I'd bet that among potential Xbox customers, game players probably outnumber would-be Linux users, perhaps by a large margin. If so, then Microsoft's profit-maximizing strategy might still be to price the Xbox at (about) $150. That's the socially efficient result too, assuming the Linux users value the Xbox at more than the marginal cost of producing it.

Xcott Craver

We could apply the same reasoning to people who enter a retail store and only buy the one item advertised on super markdown---foiling the business model of using a loss-leader to entice customers to buy other things.

And we could similarly conclude that those people will raise sale prices and price other consumers out of the market. But does that actually happen?

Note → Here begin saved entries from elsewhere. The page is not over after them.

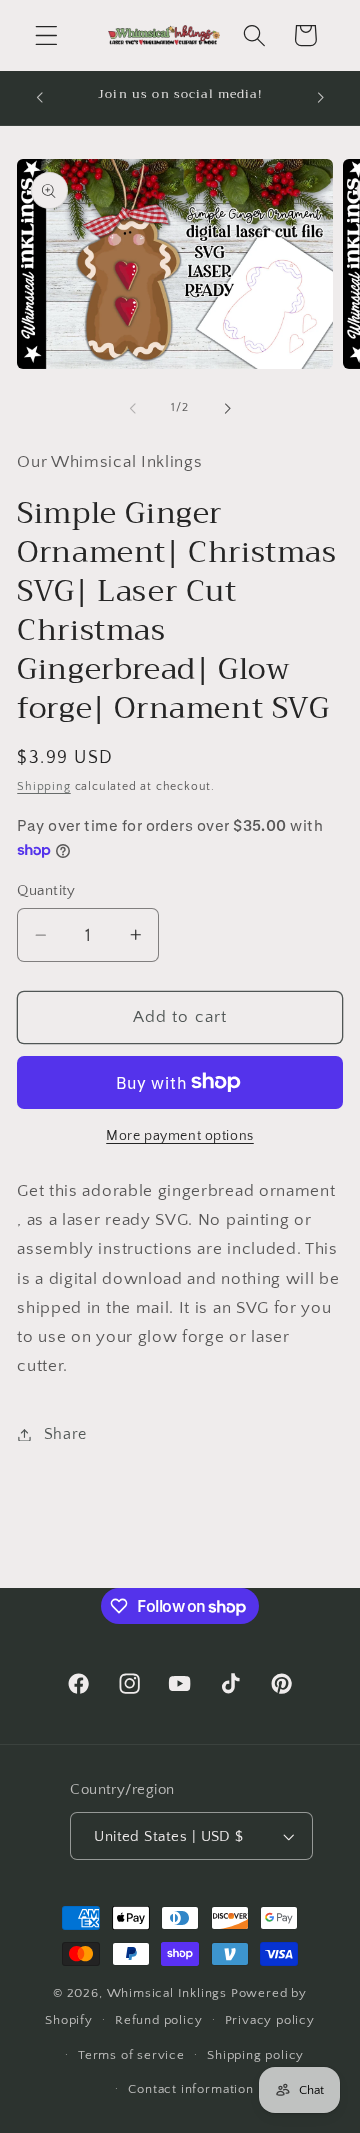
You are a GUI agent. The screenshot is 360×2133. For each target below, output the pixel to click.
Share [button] (65, 1434)
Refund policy (158, 2020)
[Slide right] (227, 408)
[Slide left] (133, 408)
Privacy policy (270, 2020)
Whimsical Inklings (167, 1993)
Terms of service (131, 2055)
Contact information (190, 2089)
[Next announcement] (321, 98)
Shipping (43, 786)
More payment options (180, 1136)
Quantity (46, 890)
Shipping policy (255, 2055)
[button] (46, 35)
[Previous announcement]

In practice, I figure that people who are savvy enough and determined to exploit loss-leaders are just not that numerous.

Xcott

saul levmore

I think it is even more complicated because we do not know how many Linux users would buy Xbox (or Xbox games or XboxLive)if they could not gain from hacking hacking. More generally, it's hard to think about the welfare of those who would pay more than marginal cost when something is rented, and the cost is really the cost of capital or the gain of using a substitute. So if a squatter or other "trespasser" moves into an empty apartment, we might say this is efficient because the marginal cost to the landlord is close to zero, but in reality some trespassers would, if effectively barred from free use, join the market for renters and make some of these empty apartments full or provide a higher return to capital in the industry. Isn't the same true for Xbox. We might think of all the users as renters, but some are asked to make a fixed payment upfront.

Tim Lee

Wouldn't an easier way to accomplish the same goal be through bundling? i.e. require the purchase of two games with your XBox. Linux users who valued the XBox at more than $200 would buy the XBox and throw away the games. Linux users who valued the XBox at less than $200 would be deterred from purchasing it.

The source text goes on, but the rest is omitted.